▶ **提供本文**:
平成9年9月1日放送

平成9年度日母産婦人科大会のご案内

第24回日母産婦人科大会会長 堀 章一郎

 今年の日母大会は、10月11、12日の2日間中国ブロック担当で岡山市で開催致します。戦後の混乱を克服して、日本母性保護医協会が発足したのが昭和24年4月、以来20年間に亘り開催されました日本産婦人科臨床大会が発展して昭和48年森山豊会長の下で第一回日母大会が、東京で開催されました。今年の岡山大会は第24回になります。日程、プログラム等に就いては今年6月号以降の日母会報誌で再三案内致して居りますが、本日はラジオ短波を通じてご案内申し上げます。

 岡山県日母支部は、大会の開催県に決定した平成7年10月、大会の講演内容の重要さから、全国支部にアンケート調査を致しそれ等を参考に学術研修、教育講演、特別講演及び公開講座の演題を採択致しました。今年度の大会スローガンは「吉備路に集え、日母ファミリー」と決めました。アンケートによりますと楽しい会を望むと云う希望が多数を占めており10月10日体育の日には全国より参加される希望者による親睦ゴルフを予定しています。

 さて、大会第一日の午前は、学術研修として岡山県産婦人科医会が設立し、平成4年12月に岡山県より第2種社会福祉事業の認可を受け発足した特別養子法による「岡山県ベビー救済協会」の5年間の歩みを紹介致します。

 次に有能な弁護土による「医療事故と鑑定医」の問題を予定しており、医療事故での鑑定医の選択は、その後の判決に微妙な影響を及ぼすことがあります。鑑定人は専門家として良心に従って鑑定されている筈ですが、鑑定のあり方次第では更に無用な医事紛争が起こる場合もあることを実証的に紹介されます。

 第三題は産婦人科医に極めて関係が深いテーマであるC.P.を取り上げましたが、長年に亘り研究された演者により新生児脳性麻痺の発生要因に就いて講演頂きます。Anoxia仮死、頭蓋内出血等の病理要因、脳内代謝異常等による要因との関係についても述べられます。大会第1日の午後は中国ブロック内大学産婦人科教授6人による教育講演をして頂きます。取り上げる演題は先刻申し上げましたが、全国の日母各県支部にアンケート調査を基に、希望の多いテーマを採択し各教授に依頼致したもので、何れの演題も日常の診療に役立つ、臨床的主要問題の講演ですから大いに期待いたします。

 当日夜の懇親会は坪井日本医師会長、坂元日母会長、地元選出の橋本総理大臣夫人、永山県医師会長等々のご臨席を得て、ブロック内高校生による神楽の他、胡弓演奏、ビンゴゲーム等々肩の凝らない楽しい夕食会での吟味した岡山の味を賞味して頂きたいと存じます。

 第2日目は特別講演として「陣痛促進剤を考える」と「アメリカの周産期医療」の二題を採択致しました。

 実は2年前、岡山市で大会開催が決った当初より、少しでも大会のマンネリ化を打破し、時代に則した大会の開催をと関係者と検討努力致しました。

▶ **課題一覧**:
1. 日母大会の案内文に照らして、次の記述(a)〜(c)が合っているかをそれぞれ「はい」か「いいえ」で答え、決め手となる本文の語句をそのまま引用せよ。(a) 今年の岡山大会は第24回にあたる。(b) 親睦ゴルフは大会第2日目の午後に予定されている。(c) 大会第1日の午後の教育講演は、中国ブロック内の大学産婦人科教授6人が担当する。
2. 日母大会の案内文のうち、「第三題は産婦人科医に極めて関」を含む語句で始まり「関係者と検討努力致しました。」で終わる部分を、一字一句たがえずに再現せよ。

▶ **提供データ**:
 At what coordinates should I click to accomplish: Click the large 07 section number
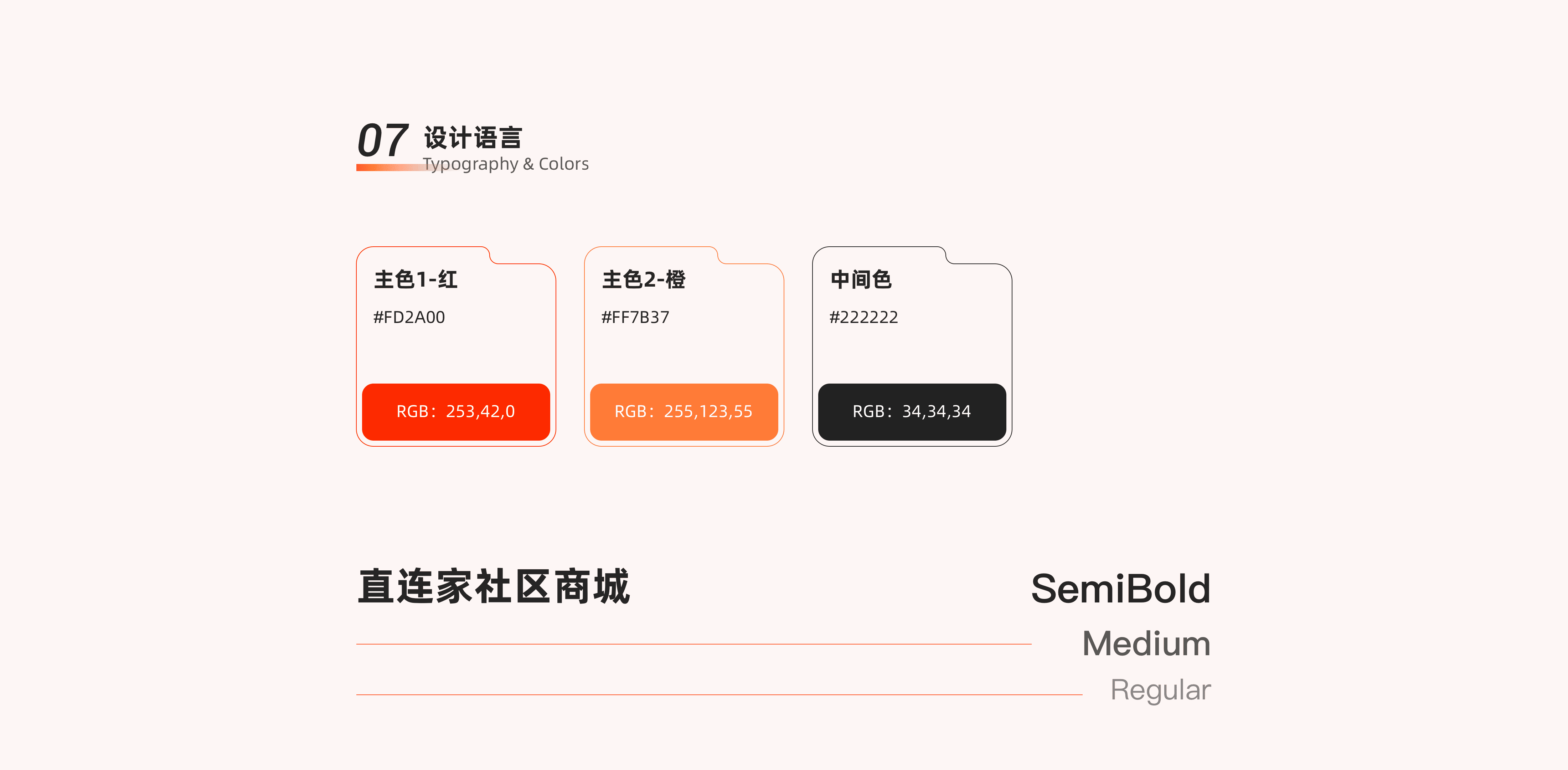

▶ **想定解答**:
1.
(a) はい。「今年の岡山大会は第24回になります。」
(b) いいえ。「10月10日体育の日には全国より参加される希望者による親睦ゴルフを予定しています。」
(c) はい。「大会第1日の午後は中国ブロック内大学産婦人科教授6人による教育講演をして頂きます。」

2.
第三題は産婦人科医に極めて関係が深いテーマであるC.P.を取り上げましたが、長年に亘り研究された演者により新生児脳性麻痺の発生要因に就いて講演頂きます。Anoxia仮死、頭蓋内出血等の病理要因、脳内代謝異常等による要因との関係についても述べられます。大会第1日の午後は中国ブロック内大学産婦人科教授6人による教育講演をして頂きます。取り上げる演題は先刻申し上げましたが、全国の日母各県支部にアンケート調査を基に、希望の多いテーマを採択し各教授に依頼致したもので、何れの演題も日常の診療に役立つ、臨床的主要問題の講演ですから大いに期待いたします。

 当日夜の懇親会は坪井日本医師会長、坂元日母会長、地元選出の橋本総理大臣夫人、永山県医師会長等々のご臨席を得て、ブロック内高校生による神楽の他、胡弓演奏、ビンゴゲーム等々肩の凝らない楽しい夕食会での吟味した岡山の味を賞味して頂きたいと存じます。

 第2日目は特別講演として「陣痛促進剤を考える」と「アメリカの周産期医療」の二題を採択致しました。

 実は2年前、岡山市で大会開催が決った当初より、少しでも大会のマンネリ化を打破し、時代に則した大会の開催をと関係者と検討努力致しました。